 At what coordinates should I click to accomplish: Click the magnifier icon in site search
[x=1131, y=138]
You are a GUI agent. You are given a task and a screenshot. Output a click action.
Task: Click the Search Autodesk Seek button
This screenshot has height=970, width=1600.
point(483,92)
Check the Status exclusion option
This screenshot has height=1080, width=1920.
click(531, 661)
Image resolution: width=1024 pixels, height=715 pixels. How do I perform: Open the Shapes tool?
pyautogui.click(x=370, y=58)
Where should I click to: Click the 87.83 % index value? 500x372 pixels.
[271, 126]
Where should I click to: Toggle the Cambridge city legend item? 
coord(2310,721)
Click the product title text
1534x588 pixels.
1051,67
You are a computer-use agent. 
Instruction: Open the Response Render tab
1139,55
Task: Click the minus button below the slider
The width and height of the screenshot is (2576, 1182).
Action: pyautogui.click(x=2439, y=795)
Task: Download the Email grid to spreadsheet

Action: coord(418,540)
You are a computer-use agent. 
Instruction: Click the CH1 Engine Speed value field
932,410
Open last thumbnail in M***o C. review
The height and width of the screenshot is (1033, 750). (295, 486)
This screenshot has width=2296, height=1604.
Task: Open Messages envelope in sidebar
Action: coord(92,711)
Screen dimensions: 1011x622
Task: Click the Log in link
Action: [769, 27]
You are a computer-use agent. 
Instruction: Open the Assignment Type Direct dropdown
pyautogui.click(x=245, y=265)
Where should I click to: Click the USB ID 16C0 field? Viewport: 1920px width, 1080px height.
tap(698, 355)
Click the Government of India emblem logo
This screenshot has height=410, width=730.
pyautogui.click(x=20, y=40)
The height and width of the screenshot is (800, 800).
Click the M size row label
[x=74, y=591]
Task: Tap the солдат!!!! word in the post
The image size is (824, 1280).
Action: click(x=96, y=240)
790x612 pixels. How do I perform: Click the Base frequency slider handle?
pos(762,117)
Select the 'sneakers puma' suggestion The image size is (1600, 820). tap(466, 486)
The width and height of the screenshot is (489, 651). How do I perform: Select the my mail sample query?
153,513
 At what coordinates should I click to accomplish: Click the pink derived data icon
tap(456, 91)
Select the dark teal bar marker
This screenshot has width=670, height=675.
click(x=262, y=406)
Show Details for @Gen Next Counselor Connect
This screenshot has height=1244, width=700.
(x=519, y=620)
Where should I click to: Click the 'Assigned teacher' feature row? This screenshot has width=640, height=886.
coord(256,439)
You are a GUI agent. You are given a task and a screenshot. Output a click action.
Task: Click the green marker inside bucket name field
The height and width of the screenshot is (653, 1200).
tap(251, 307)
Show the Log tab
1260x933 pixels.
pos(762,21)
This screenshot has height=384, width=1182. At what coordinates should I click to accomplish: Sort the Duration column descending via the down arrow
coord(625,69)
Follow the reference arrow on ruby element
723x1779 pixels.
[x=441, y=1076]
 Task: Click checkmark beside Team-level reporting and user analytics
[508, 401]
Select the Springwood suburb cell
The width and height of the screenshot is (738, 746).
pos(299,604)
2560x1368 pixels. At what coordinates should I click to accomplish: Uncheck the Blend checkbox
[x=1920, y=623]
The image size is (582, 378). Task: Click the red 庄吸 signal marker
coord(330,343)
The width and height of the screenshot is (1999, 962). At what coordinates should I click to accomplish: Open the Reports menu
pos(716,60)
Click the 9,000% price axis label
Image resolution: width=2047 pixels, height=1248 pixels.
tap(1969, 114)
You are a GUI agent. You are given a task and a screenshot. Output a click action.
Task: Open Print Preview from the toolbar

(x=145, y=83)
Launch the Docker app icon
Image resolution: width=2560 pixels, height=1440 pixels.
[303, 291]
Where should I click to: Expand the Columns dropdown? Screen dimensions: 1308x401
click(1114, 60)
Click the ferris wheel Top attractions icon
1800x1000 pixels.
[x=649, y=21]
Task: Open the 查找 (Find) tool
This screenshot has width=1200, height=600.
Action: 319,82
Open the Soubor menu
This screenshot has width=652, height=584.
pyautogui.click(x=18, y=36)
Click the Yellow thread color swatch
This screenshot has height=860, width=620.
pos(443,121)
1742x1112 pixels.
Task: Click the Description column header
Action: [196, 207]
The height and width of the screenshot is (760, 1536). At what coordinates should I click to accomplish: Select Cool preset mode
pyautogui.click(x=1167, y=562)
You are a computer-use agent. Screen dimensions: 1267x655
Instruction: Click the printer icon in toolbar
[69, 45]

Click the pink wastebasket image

::::

The exercise »
Duplicate the records from the line with "The height and width of the screenshot is (800, 800)." to the line with "pos(762,117)", both lines included, reproducing each line unchanged.

Answer for this exercise »
The height and width of the screenshot is (800, 800).
Click the M size row label
[x=74, y=591]
Task: Tap the солдат!!!! word in the post
The image size is (824, 1280).
Action: click(x=96, y=240)
790x612 pixels. How do I perform: Click the Base frequency slider handle?
pos(762,117)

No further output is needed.